Spider Sports
Rebecca Barry

Stick work

Tantalizingly close

The field hockey team brought a No. 16 national ranking and an 11-game winning streak to the A-10 championship game, but an 0-5 loss to University of Massachusetts kept them just outside the 16-team NCAA tournament.

Five Spiders were named to the A-10 First and Second All-Conference teams, and three made the All Rookie Team, including A-10 Rookie of the Year Taylor Dietrick. Senior Liesl Schnuck was named Academic All-Conference.

On Senior Day Oct. 21, sophomore Rebecca Barry juggled the ball with her stick to start a sensational goal that made ESPN Sportscenter’s top-10 plays of the day.

New leadership

Keith Gill named AD

At his introductory press conference, the University’s new director of athletics sported a crisp Richmond necktie as he summed up his mood: “It’s a great day to be a Spider.”

Keith Gill came to Richmond from American University, where as athletic director he oversaw a program that tallied 41 team and individual conference championships and 25 All-Americans. The program’s 250 athletes performed off the field, too, earning a combined 3.36 GPA last academic year.

A similar mix at Richmond—“competing our tails off to try to win championships” plus “making sure everyone gets a good education,” as Gill put it—is what made his new position, and necktie, so attractive, he said.

Tough call

Athletics mix changing

More than 1,300 fans came out on Senior Night Nov. 2 to watch the men’s soccer team take on 19th-ranked VCU. The final result of the tense, highly entertaining matchup—a 3-3 tie with 51 shots on goal between the two teams—was an afterthought for most of the crowd, which came out to support the team as it played the program’s last game.

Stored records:
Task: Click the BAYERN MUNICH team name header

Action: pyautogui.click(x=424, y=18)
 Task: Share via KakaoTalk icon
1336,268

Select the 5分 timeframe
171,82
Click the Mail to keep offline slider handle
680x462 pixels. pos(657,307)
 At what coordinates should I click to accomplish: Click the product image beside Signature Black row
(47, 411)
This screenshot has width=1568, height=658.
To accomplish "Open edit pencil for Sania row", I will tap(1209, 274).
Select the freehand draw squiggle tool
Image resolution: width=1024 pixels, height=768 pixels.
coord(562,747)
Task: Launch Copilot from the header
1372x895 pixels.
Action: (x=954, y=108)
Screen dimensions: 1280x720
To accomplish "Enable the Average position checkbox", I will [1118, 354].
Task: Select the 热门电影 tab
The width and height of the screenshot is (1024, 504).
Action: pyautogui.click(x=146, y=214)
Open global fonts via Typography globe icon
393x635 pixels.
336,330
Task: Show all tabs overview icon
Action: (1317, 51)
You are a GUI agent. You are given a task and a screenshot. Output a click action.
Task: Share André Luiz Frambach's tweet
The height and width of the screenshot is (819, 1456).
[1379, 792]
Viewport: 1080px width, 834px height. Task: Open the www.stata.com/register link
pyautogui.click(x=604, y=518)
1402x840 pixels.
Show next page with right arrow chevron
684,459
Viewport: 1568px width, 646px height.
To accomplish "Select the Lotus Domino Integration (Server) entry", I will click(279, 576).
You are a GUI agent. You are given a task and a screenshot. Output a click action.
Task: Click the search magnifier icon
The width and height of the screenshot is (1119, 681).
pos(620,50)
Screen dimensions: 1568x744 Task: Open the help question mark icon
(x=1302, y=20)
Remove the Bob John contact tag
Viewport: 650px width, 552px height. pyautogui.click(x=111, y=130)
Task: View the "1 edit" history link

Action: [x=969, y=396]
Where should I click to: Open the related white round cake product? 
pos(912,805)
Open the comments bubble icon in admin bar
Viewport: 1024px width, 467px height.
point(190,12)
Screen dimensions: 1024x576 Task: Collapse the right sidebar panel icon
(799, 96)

» Exercise set:
**a.** Reproduce the Spider Sports article from "Spider Sports" up to and including "named Academic All-Conference.".
**b.** Render this sentence from the Spider Sports article in Spanish: "More than 1,300 fans came out on Senior Night Nov. 2 to watch the men's soccer team take on 19th-ranked VCU."
**c.** Carry the Spider Sports article further, picking up after its final sentence about the men's soccer team's last game.

» Answers:
**a.**
Spider Sports
Rebecca Barry

Stick work

Tantalizingly close

The field hockey team brought a No. 16 national ranking and an 11-game winning streak to the A-10 championship game, but an 0-5 loss to University of Massachusetts kept them just outside the 16-team NCAA tournament.

Five Spiders were named to the A-10 First and Second All-Conference teams, and three made the All Rookie Team, including A-10 Rookie of the Year Taylor Dietrick. Senior Liesl Schnuck was named Academic All-Conference.

**b.** Más de 1300 aficionados acudieron a la Noche de los Seniors el 2 de noviembre para ver al equipo masculino de fútbol enfrentarse a VCU, clasificado en el puesto 19.

**c.**
In September, outgoing athletics director Jim Miller announced the University’s decision to elevate the men’s lacrosse program to Division I status and discontinue men’s soccer and indoor and outdoor track and field after the current academic year. On Oct. 29, the University named Dan Chemotti, offensive coordinator at 2012 national champion Loyola University Maryland, the first head coach of the new lacrosse team, which will begin play in the spring 2014 season.

Call it a mirror image. A Spider squad that finished 3-8 improved to 8-3 this season and earned a share of the Colonial Athletic Association Cup under first-year coach Danny Rocco. Eleven players earned All-CAA honors. After the final game—a 21-14 thriller over WiIliam & Mary to take back the Capital Cup—junior wide receiver Ben Edwards spoke about his new coach’s impact: “Coach Rocco is changing the culture around here starting the moment he stepped in. We just have completely changed our mindsets around here to a winning mindset and that’s what we have been able to do all season.”

Men’s basketball celebrates 100th season

Just 22 years after James Naismith invented basketball, the University of Richmond assembled its first men’s team. To help commemorate this 100th season for Spider hoops, we compiled highlights decade by decade.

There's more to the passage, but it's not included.